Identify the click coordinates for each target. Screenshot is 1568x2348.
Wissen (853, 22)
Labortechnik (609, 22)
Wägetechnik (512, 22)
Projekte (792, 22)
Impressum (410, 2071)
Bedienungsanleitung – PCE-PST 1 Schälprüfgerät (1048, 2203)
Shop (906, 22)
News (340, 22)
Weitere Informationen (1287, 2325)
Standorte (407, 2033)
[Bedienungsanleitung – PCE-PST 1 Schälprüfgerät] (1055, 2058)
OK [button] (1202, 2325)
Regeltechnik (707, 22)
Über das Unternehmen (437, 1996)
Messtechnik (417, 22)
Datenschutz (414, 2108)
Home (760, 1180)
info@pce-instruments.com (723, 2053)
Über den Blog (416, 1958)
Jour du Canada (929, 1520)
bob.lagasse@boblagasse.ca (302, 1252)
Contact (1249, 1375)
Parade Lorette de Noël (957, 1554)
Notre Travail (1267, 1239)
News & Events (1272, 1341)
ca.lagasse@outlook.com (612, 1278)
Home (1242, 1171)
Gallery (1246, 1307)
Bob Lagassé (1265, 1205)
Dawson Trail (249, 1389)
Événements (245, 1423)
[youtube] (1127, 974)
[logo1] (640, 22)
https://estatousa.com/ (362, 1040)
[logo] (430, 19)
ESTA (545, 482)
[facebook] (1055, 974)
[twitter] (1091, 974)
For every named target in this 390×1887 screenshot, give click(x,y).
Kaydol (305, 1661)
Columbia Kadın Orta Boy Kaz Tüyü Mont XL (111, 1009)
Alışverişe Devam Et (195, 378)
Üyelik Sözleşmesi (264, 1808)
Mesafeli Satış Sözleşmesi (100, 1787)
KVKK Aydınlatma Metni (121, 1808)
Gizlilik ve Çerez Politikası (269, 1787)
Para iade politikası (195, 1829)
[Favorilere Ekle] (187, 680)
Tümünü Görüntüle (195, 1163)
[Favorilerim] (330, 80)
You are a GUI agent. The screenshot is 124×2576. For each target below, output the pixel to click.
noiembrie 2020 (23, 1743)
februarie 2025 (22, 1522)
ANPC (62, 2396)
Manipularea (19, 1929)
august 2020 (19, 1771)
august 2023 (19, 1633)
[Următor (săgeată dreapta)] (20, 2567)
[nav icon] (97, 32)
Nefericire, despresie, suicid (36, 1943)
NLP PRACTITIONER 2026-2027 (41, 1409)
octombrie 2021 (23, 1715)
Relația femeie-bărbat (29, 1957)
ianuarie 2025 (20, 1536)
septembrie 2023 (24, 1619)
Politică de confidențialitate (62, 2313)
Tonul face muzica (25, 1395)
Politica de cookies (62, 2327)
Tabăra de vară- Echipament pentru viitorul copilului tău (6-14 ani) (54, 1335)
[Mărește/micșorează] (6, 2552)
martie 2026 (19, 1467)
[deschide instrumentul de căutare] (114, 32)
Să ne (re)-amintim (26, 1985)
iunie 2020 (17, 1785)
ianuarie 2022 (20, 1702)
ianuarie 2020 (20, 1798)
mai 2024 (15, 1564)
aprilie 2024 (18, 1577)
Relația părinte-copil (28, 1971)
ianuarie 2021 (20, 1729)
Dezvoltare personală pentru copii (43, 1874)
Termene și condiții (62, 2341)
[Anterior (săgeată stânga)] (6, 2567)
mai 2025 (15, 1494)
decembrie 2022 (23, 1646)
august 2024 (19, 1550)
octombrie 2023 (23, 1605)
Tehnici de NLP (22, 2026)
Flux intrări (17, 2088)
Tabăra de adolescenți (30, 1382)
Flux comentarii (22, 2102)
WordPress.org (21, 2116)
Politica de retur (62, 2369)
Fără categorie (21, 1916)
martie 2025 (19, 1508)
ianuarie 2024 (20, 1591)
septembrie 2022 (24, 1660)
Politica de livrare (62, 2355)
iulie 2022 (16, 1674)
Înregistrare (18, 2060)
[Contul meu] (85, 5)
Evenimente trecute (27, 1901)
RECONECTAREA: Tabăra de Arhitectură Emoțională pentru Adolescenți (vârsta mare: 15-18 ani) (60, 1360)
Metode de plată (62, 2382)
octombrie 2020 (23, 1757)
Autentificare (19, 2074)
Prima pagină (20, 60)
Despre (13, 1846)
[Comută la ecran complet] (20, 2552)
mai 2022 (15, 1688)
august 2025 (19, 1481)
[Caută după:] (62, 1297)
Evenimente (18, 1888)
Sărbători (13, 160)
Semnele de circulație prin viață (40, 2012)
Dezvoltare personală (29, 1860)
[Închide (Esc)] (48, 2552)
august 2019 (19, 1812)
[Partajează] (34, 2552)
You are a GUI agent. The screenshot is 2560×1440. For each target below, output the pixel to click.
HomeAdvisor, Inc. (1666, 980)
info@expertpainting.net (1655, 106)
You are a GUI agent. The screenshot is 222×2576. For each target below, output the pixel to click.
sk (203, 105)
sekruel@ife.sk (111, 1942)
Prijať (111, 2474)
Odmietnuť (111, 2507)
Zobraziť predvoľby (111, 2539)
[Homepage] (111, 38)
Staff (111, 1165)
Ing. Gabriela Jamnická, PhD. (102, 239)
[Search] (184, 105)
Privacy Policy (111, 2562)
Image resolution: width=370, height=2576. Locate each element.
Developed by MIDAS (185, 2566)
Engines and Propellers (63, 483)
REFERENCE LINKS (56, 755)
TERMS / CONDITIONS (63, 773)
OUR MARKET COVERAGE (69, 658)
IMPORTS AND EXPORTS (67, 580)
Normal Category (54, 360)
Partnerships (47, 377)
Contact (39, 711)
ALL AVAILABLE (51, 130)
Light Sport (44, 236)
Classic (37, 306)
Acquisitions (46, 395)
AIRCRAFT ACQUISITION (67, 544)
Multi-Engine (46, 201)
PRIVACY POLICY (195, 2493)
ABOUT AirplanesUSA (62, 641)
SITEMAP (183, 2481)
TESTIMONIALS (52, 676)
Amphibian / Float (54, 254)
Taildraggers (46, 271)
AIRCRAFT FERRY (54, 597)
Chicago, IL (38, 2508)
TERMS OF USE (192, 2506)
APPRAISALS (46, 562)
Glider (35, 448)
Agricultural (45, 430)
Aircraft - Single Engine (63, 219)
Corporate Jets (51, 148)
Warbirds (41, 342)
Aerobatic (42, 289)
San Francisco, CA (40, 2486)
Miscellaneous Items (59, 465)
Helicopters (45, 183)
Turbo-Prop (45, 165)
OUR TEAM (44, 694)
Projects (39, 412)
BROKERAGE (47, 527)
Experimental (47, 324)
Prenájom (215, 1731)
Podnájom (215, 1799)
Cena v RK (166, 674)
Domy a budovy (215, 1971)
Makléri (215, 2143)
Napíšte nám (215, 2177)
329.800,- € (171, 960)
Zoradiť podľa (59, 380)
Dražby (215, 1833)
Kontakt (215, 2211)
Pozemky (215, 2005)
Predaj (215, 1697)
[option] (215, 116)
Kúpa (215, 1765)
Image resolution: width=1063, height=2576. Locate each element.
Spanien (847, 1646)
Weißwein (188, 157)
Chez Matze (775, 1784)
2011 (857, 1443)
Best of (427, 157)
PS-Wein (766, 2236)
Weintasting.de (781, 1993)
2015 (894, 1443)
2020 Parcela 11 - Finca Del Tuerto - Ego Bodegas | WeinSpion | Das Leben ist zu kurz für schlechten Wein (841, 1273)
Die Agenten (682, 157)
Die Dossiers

EXERCISE OBJECTIVE:
Output all of the data above without any alteration.

SOLUTION:
Identify the click coordinates for each target. Screenshot is 1568x2348.
Wissen (853, 22)
Labortechnik (609, 22)
Wägetechnik (512, 22)
Projekte (792, 22)
Impressum (410, 2071)
Bedienungsanleitung – PCE-PST 1 Schälprüfgerät (1048, 2203)
Shop (906, 22)
News (340, 22)
Weitere Informationen (1287, 2325)
Standorte (407, 2033)
[Bedienungsanleitung – PCE-PST 1 Schälprüfgerät] (1055, 2058)
OK [button] (1202, 2325)
Regeltechnik (707, 22)
Über das Unternehmen (437, 1996)
Messtechnik (417, 22)
Datenschutz (414, 2108)
Home (760, 1180)
info@pce-instruments.com (723, 2053)
Über den Blog (416, 1958)
Jour du Canada (929, 1520)
bob.lagasse@boblagasse.ca (302, 1252)
Contact (1249, 1375)
Parade Lorette de Noël (957, 1554)
Notre Travail (1267, 1239)
News & Events (1272, 1341)
ca.lagasse@outlook.com (612, 1278)
Home (1242, 1171)
Gallery (1246, 1307)
Bob Lagassé (1265, 1205)
Dawson Trail (249, 1389)
Événements (245, 1423)
[youtube] (1127, 974)
[logo1] (640, 22)
https://estatousa.com/ (362, 1040)
[logo] (430, 19)
ESTA (545, 482)
[facebook] (1055, 974)
[twitter] (1091, 974)
For every named target in this 390×1887 screenshot, give click(x,y).
Kaydol (305, 1661)
Columbia Kadın Orta Boy Kaz Tüyü Mont XL (111, 1009)
Alışverişe Devam Et (195, 378)
Üyelik Sözleşmesi (264, 1808)
Mesafeli Satış Sözleşmesi (100, 1787)
KVKK Aydınlatma Metni (121, 1808)
Gizlilik ve Çerez Politikası (269, 1787)
Para iade politikası (195, 1829)
[Favorilere Ekle] (187, 680)
Tümünü Görüntüle (195, 1163)
[Favorilerim] (330, 80)
You are a GUI agent. The screenshot is 124×2576. For each target below, output the pixel to click.
noiembrie 2020 (23, 1743)
februarie 2025 (22, 1522)
ANPC (62, 2396)
Manipularea (19, 1929)
august 2020 (19, 1771)
august 2023 (19, 1633)
[Următor (săgeată dreapta)] (20, 2567)
[nav icon] (97, 32)
Nefericire, despresie, suicid (36, 1943)
NLP PRACTITIONER 2026-2027 (41, 1409)
octombrie 2021 (23, 1715)
Relația femeie-bărbat (29, 1957)
ianuarie 2025 (20, 1536)
septembrie 2023 (24, 1619)
Politică de confidențialitate (62, 2313)
Tonul face muzica (25, 1395)
Politica de cookies (62, 2327)
Tabăra de vară- Echipament pentru viitorul copilului tău (6-14 ani) (54, 1335)
[Mărește/micșorează] (6, 2552)
martie 2026 (19, 1467)
[deschide instrumentul de căutare] (114, 32)
Să ne (re)-amintim (26, 1985)
iunie 2020 (17, 1785)
ianuarie 2022 (20, 1702)
ianuarie 2020 (20, 1798)
mai 2024 (15, 1564)
aprilie 2024 (18, 1577)
Relația părinte-copil (28, 1971)
ianuarie 2021 (20, 1729)
Dezvoltare personală pentru copii (43, 1874)
Termene și condiții (62, 2341)
[Anterior (săgeată stânga)] (6, 2567)
mai 2025 (15, 1494)
decembrie 2022 (23, 1646)
august 2024 (19, 1550)
octombrie 2023 (23, 1605)
Tehnici de NLP (22, 2026)
Flux intrări (17, 2088)
Tabăra de adolescenți (30, 1382)
Flux comentarii (22, 2102)
WordPress.org (21, 2116)
Politica de retur (62, 2369)
Fără categorie (21, 1916)
martie 2025 (19, 1508)
ianuarie 2024 (20, 1591)
septembrie 2022 (24, 1660)
Politica de livrare (62, 2355)
iulie 2022 (16, 1674)
Înregistrare (18, 2060)
[Contul meu] (85, 5)
Evenimente trecute (27, 1901)
RECONECTAREA: Tabăra de Arhitectură Emoțională pentru Adolescenți (vârsta mare: 15-18 ani) (60, 1360)
Metode de plată (62, 2382)
octombrie 2020 (23, 1757)
Autentificare (19, 2074)
Prima pagină (20, 60)
Despre (13, 1846)
[Comută la ecran complet] (20, 2552)
mai 2022 (15, 1688)
august 2025 (19, 1481)
[Caută după:] (62, 1297)
Evenimente (18, 1888)
Sărbători (13, 160)
Semnele de circulație prin viață (40, 2012)
Dezvoltare personală (29, 1860)
[Închide (Esc)] (48, 2552)
august 2019 (19, 1812)
[Partajează] (34, 2552)
You are a GUI agent. The screenshot is 2560×1440. For each target below, output the pixel to click.
HomeAdvisor, Inc. (1666, 980)
info@expertpainting.net (1655, 106)
You are a GUI agent. The screenshot is 222×2576. For each target below, output the pixel to click.
sk (203, 105)
sekruel@ife.sk (111, 1942)
Prijať (111, 2474)
Odmietnuť (111, 2507)
Zobraziť predvoľby (111, 2539)
[Homepage] (111, 38)
Staff (111, 1165)
Ing. Gabriela Jamnická, PhD. (102, 239)
[Search] (184, 105)
Privacy Policy (111, 2562)
Image resolution: width=370, height=2576. Locate each element.
Developed by MIDAS (185, 2566)
Engines and Propellers (63, 483)
REFERENCE LINKS (56, 755)
TERMS / CONDITIONS (63, 773)
OUR MARKET COVERAGE (69, 658)
IMPORTS AND EXPORTS (67, 580)
Normal Category (54, 360)
Partnerships (47, 377)
Contact (39, 711)
ALL AVAILABLE (51, 130)
Light Sport (44, 236)
Classic (37, 306)
Acquisitions (46, 395)
AIRCRAFT ACQUISITION (67, 544)
Multi-Engine (46, 201)
PRIVACY POLICY (195, 2493)
ABOUT AirplanesUSA (62, 641)
SITEMAP (183, 2481)
TESTIMONIALS (52, 676)
Amphibian / Float (54, 254)
Taildraggers (46, 271)
AIRCRAFT FERRY (54, 597)
Chicago, IL (38, 2508)
TERMS OF USE (192, 2506)
APPRAISALS (46, 562)
Glider (35, 448)
Agricultural (45, 430)
Aircraft - Single Engine (63, 219)
Corporate Jets (51, 148)
Warbirds (41, 342)
Aerobatic (42, 289)
San Francisco, CA (40, 2486)
Miscellaneous Items (59, 465)
Helicopters (45, 183)
Turbo-Prop (45, 165)
OUR TEAM (44, 694)
Projects (39, 412)
BROKERAGE (47, 527)
Experimental (47, 324)
Prenájom (215, 1731)
Podnájom (215, 1799)
Cena v RK (166, 674)
Domy a budovy (215, 1971)
Makléri (215, 2143)
Napíšte nám (215, 2177)
329.800,- € (171, 960)
Zoradiť podľa (59, 380)
Dražby (215, 1833)
Kontakt (215, 2211)
Pozemky (215, 2005)
Predaj (215, 1697)
[option] (215, 116)
Kúpa (215, 1765)
Image resolution: width=1063, height=2576. Locate each element.
Spanien (847, 1646)
Weißwein (188, 157)
Chez Matze (775, 1784)
2011 (857, 1443)
Best of (427, 157)
PS-Wein (766, 2236)
Weintasting.de (781, 1993)
2015 (894, 1443)
2020 Parcela 11 - Finca Del Tuerto - Ego Bodegas | WeinSpion | Das Leben ist zu kurz für schlechten Wein (841, 1273)
Die Agenten (682, 157)
Die Dossiers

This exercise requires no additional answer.